I was recently asked how syslog handles leap seconds. I thought it would be useful to reproduce my thoughts, initially expressed via private mail, here in the blog.

RFC5424 specifically forbids leap seconds, as during our discussions we found many cases where leap seconds caused grief. I also think the the TAI is considering aborting the use of leap seconds for this reason as well. To the best of my knowledge, GPS also does not use leap seconds. The ultimate reason to abandon UTC leap seconds in syslog was the we failed to identify an operating system that would expose leap seconds to a user process. So a syslogd or any other syslog sender would not even be able to see that one was introduced. From the syslog perspective, a leap second is just like any other second, but time flows “somewhat slower”. I guess we are in the same boat as many operating systems with this perspective.

In RFC5424 we didn’t explicitly state what time stamp should be written during a leap second – because we thought it could actually never happen (why? explained above!). But I would say that “Leap seconds MUST NOT be used” to me means that it should be expressed as the 59th second of said minute. But even if you bump the minute and use the 0 second, I cannot see how this should be problematic. On a single system, time should still evolve serially. For correlating events form multiple systems, the timestamp alone is insufficient in any case. You cannot closely enough synchronize the different real time clocks. So you need a different meachanism (like Lamport clocks) for this in any case.

rsyslog multithreading

From time to time, I receive questions on how many cores rsyslog can run on a highly parallel system. Rsyslog is massivley multi-threaded, but that does not necessarily mean that each configuration, and even each use case, can actually benefit from it.

The most important thing to gain a speedup from parallelism is the ability to break down the workload (this is called “partitioning”) and distribute it to a set of threads, which than can work in parallel on each part.

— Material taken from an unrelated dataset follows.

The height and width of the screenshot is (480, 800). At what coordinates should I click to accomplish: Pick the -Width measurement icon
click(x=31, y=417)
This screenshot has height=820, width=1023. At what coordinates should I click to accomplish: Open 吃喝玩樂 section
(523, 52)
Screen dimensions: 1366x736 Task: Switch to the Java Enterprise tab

For the partitioning to work well, the workload, and configuration, must be “partionable”. Let me give a counter-example. If you have a single sender and a single action (yes, this sometimes is the case!), there can not be much parallelism. Such a config looks like this (using imtcp as an example here):

$TCPServerRun 10514
*.* /path/to/file

This can not gain much, because we have on thread for the TCP receiver, one thread for the filtering and one for the output. With the queue engine, we can increase the number of threads that will work on filters in parallel, but these have almost nothing to do in any case. We can not, however, walk in parallel into the output action, because a) the output plugin interface guarantees that only one thread hits a plugin at one time and b) it wouldn’t make much sense here in any case: what would it help if we had hit the output twice and then need top synchronize the file access? No much…

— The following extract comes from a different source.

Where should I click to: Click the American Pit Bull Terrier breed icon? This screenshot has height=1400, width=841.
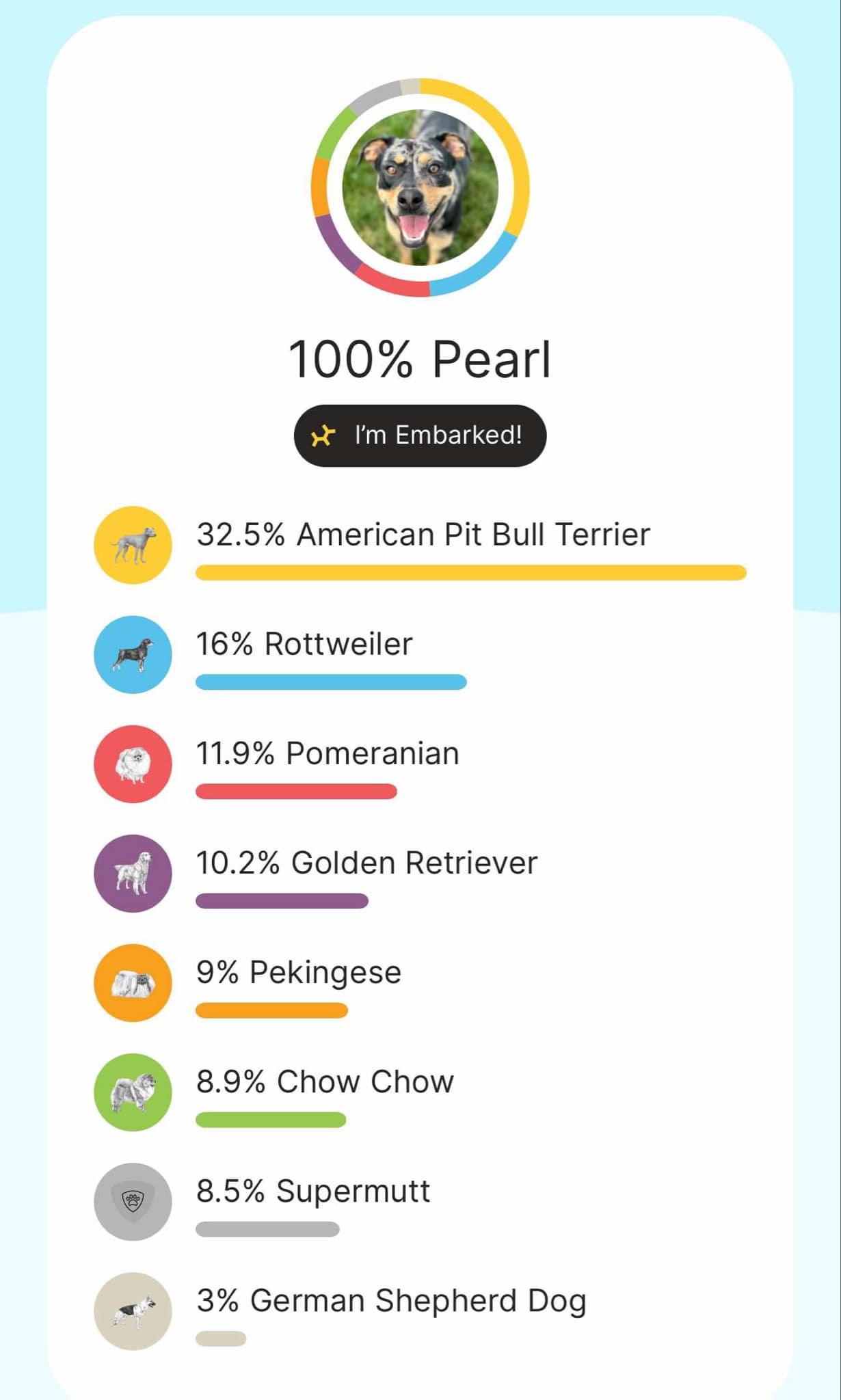click(133, 545)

So the bottom line is that a configuration like the one above is highly sequential in nature and consequently there is almost no gain by running some of the tasks concurrently. So, out of the box, rsyslog gains speedup from parallel processing in more complex cases, with more complex rule and many of them.

We are working the provide excellent speedup even for sequential configurations. But this is a long and complex road. For example, in v5 we have now de-coupled message parsing from the receiver thread, resulting in somewhat improved speedup for sequential configs like the one above. Also, we have added batching support in v5, which reduces some overhead involved with multiple threads (and thus reduces the gain we could potentially have). And in late v4 builds we introduced the ability to do double-buffered block i/o for output files, which can considerably reduce i/o overhead for high end systems and also runs in pipeline mode, sequzing a bit more parallelism out of the sequential job.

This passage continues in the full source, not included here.